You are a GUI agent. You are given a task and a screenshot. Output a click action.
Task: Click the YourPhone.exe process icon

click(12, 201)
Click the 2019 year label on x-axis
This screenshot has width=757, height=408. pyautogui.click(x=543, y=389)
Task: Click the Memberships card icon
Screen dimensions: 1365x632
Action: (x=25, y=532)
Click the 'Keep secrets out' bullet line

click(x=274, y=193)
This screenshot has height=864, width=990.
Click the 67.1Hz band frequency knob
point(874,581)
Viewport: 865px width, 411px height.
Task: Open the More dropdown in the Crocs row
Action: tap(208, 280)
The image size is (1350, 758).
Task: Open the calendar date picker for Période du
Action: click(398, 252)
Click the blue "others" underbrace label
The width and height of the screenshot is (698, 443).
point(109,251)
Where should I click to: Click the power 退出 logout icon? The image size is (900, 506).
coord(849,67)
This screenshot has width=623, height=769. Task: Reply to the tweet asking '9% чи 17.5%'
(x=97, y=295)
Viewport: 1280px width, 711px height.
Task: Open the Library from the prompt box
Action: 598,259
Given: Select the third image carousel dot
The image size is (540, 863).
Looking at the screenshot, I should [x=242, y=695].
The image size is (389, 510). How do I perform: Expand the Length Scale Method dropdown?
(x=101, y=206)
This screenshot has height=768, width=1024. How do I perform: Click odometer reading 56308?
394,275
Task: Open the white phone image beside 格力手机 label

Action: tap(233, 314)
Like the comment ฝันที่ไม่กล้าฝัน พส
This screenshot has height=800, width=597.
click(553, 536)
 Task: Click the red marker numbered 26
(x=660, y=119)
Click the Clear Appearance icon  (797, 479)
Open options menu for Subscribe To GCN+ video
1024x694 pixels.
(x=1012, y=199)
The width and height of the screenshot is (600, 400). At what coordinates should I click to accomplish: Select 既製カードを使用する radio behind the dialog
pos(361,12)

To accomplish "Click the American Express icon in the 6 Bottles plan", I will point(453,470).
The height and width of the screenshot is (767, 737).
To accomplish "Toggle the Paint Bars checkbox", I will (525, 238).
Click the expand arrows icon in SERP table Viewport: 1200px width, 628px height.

□ □ □ □

What must be returned is the line with "Task: Click the red marker numbered 26" plus every line after it to the end of the entries, exactly as they appear.

# [Solution for this problem]
 Task: Click the red marker numbered 26
(x=660, y=119)
Click the Clear Appearance icon  (797, 479)
Open options menu for Subscribe To GCN+ video
1024x694 pixels.
(x=1012, y=199)
The width and height of the screenshot is (600, 400). At what coordinates should I click to accomplish: Select 既製カードを使用する radio behind the dialog
pos(361,12)

To accomplish "Click the American Express icon in the 6 Bottles plan", I will point(453,470).
The height and width of the screenshot is (767, 737).
To accomplish "Toggle the Paint Bars checkbox", I will (525, 238).
Click the expand arrows icon in SERP table Viewport: 1200px width, 628px height.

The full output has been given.